Chemists from the University of Florida have developed a technique for growing new materials from nanorods.

The study marks a breakthrough in the field, demonstrating how thermodynamic forces can manipulate nanoparticle growth into superparticles with exceptional precision. The research is described in Science.

Charles Cao, professor of chemistry at UF said: “Like putting oxygen atoms and hydrogen atoms together in a two-to-one ratio – the synergy gives you water, something with properties completely different from the ingredients themselves.”

The technique for making single nanorods is well established, but until now, it was unknown how to assemble them in a controlled manner. The researchers bathed individual fluorescent nanorods in a series of liquid compounds which reacted with hydrophobic regions on the rods, pushing them together to create a larger, more complex particle. They found that two different treatments yielded two different products.

“One treatment gave us something completely unexpected- these superparticles with a really sophisticated structure unlike anything we’ve seen before,” said Tie Wang, lead author of the study.

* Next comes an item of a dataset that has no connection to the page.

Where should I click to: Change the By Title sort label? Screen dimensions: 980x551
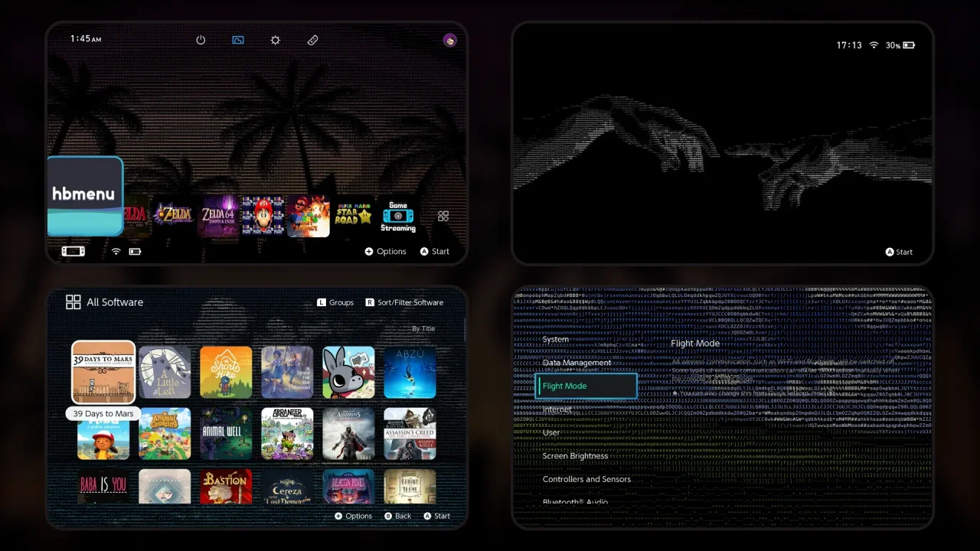[x=423, y=328]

The other treatment resulted in a less complex structure that the researchers were able to grow into a small square of polarized film (about a quarter the size of a postage stamp).  The film could one day be used to increase the efficiency in polarized LED television and computer screens by up to 50 per cent.
 

“I don’t think anyone has been able to get them to self-assemble into superparticles like this before. They have achieved a tour-de-force in precision and control,” said Dmitri Talapin, an associate professor of chemistry at the University of Chicago.